# model 2

In [1]:
%pip install scikit-learn

Note: you may need to restart the kernel to use updated packages.


In [2]:
import tensorflow as tf
from tensorflow.keras import layers, models
from tensorflow.keras.datasets import mnist
import numpy as np
import tensorflow.keras as keras
import time

In [3]:
# Load and preprocess MNIST dataset
(X_train, y_train), (X_test, y_test) = mnist.load_data()
X_train = np.expand_dims(X_train, -1).astype("float32") / 255.0
X_test = np.expand_dims(X_test, -1).astype("float32") / 255.0
y_train = tf.keras.utils.to_categorical(y_train, num_classes=10)
y_test = tf.keras.utils.to_categorical(y_test, num_classes=10)

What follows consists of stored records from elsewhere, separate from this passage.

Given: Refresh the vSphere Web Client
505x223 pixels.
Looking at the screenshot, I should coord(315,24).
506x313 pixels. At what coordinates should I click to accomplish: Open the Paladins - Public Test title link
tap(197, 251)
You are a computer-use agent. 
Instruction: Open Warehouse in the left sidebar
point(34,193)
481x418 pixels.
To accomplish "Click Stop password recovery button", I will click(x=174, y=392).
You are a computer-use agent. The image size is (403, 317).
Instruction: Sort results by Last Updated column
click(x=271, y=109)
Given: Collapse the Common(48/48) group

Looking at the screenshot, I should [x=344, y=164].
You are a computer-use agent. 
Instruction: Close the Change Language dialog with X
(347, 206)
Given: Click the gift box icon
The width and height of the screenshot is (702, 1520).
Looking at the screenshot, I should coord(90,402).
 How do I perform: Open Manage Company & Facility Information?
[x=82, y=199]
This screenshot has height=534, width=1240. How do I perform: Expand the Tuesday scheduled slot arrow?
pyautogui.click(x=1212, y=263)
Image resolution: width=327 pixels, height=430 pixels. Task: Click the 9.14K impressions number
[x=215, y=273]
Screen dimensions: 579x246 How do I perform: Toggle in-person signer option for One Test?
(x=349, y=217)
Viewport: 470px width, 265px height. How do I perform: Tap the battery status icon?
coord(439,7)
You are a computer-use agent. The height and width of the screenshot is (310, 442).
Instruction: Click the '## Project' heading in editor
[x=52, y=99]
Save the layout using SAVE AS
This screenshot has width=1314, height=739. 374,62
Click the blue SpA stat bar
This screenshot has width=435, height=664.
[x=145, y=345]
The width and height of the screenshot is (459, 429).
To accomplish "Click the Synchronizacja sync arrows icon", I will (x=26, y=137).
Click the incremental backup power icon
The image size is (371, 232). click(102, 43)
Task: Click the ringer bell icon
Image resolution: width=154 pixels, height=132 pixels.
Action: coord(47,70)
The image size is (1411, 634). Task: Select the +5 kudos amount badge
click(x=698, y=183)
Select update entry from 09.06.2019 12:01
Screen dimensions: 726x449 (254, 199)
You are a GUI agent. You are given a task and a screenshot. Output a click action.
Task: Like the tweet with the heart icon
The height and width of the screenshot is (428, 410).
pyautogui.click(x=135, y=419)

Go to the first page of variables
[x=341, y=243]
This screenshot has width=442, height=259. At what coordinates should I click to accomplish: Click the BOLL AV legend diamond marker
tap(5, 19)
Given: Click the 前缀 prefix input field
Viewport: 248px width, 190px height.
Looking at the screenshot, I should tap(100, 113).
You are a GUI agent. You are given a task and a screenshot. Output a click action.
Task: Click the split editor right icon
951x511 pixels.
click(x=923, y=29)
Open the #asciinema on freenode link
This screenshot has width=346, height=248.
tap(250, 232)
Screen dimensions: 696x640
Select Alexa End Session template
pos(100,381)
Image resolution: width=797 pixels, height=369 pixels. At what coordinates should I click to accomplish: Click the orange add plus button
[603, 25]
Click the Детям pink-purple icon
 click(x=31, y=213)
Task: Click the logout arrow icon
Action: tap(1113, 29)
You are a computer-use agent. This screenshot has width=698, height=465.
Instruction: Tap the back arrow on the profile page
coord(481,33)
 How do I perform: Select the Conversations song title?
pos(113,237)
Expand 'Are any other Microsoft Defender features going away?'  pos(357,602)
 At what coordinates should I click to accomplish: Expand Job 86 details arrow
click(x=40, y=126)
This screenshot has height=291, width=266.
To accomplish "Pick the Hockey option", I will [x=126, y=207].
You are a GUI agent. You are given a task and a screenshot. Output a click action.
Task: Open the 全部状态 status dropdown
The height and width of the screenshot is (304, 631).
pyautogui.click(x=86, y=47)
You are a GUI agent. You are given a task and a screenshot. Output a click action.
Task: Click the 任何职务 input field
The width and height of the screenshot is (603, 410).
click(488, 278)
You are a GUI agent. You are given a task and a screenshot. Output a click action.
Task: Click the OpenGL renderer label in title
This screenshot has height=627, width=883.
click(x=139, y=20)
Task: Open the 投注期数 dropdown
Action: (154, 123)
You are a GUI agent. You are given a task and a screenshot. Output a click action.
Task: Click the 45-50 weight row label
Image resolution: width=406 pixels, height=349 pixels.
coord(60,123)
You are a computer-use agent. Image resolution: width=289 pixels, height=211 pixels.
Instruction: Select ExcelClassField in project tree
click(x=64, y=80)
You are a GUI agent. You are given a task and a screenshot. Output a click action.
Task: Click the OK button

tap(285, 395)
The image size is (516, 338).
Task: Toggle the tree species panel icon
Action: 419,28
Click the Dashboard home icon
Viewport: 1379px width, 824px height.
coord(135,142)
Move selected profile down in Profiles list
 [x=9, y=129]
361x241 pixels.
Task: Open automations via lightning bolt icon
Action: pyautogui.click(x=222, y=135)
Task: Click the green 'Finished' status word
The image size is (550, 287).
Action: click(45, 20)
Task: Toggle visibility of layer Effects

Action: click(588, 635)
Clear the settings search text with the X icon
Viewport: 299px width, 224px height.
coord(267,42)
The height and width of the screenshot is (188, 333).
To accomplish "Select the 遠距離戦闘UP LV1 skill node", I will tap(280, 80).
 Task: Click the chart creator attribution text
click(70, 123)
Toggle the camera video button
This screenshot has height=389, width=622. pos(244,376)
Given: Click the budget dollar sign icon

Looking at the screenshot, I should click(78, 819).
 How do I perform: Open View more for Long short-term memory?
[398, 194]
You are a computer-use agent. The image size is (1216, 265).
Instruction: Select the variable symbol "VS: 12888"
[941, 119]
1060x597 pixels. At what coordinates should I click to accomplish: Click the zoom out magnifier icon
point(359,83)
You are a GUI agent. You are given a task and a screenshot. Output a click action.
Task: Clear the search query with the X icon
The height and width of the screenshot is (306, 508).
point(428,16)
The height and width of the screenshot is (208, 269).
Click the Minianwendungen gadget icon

# Define original CNN model
def create_original_model():
    model = keras.Sequential([
        keras.layers.Conv2D(32, (3, 3), activation='relu', input_shape=(28, 28, 1)),
        keras.layers.MaxPooling2D((2, 2)),
        keras.layers.Conv2D(64, (3, 3), activation='relu'),
        keras.layers.MaxPooling2D((2, 2)),
        keras.layers.Flatten(),
        keras.layers.Dense(64, activation='relu'),
        keras.layers.Dense(10, activation='softmax')
    ])
    return model

# Compile and train original model
original_model = create_original_model()
original_model.summary()

Model: "sequential"
_________________________________________________________________
 Layer (type)                Output Shape              Param #   
 conv2d (Conv2D)             (None, 26, 26, 32)        320       
                                                                 
 max_pooling2d (MaxPooling2D  (None, 13, 13, 32)       0         
 )                                                               
                                                                 
 conv2d_1 (Conv2D)           (None, 11, 11, 64)        18496     
                                                                 
 max_pooling2d_1 (MaxPooling  (None, 5, 5, 64)         0         
 2D)                                                             
                                                                 
 flatten (Flatten)           (None, 1600)              0         
                                                                 
 dense (Dense)               (None, 64)                1

In [4]:
original_model.compile(optimizer='adam', loss='categorical_crossentropy', metrics=['accuracy'])
start_original_time = time.time()
original_model.fit(X_train, y_train, epochs=10, validation_split=0.2, batch_size=32)

end_time = time.time()
total_time = end_time - start_original_time 
print(f"Total time: {total_time:.2f} seconds")

Epoch 1/10
Epoch 2/10
Epoch 3/10
Epoch 4/10
Epoch 5/10
Epoch 6/10
Epoch 7/10
Epoch 8/10
Epoch 9/10
Epoch 10/10
Total time: 225.46 seconds


In [5]:
# Evaluate original model
original_loss, original_accuracy = original_model.evaluate(X_test, y_test)
print(f"Original Model Accuracy: {original_accuracy}, Loss: {original_loss}")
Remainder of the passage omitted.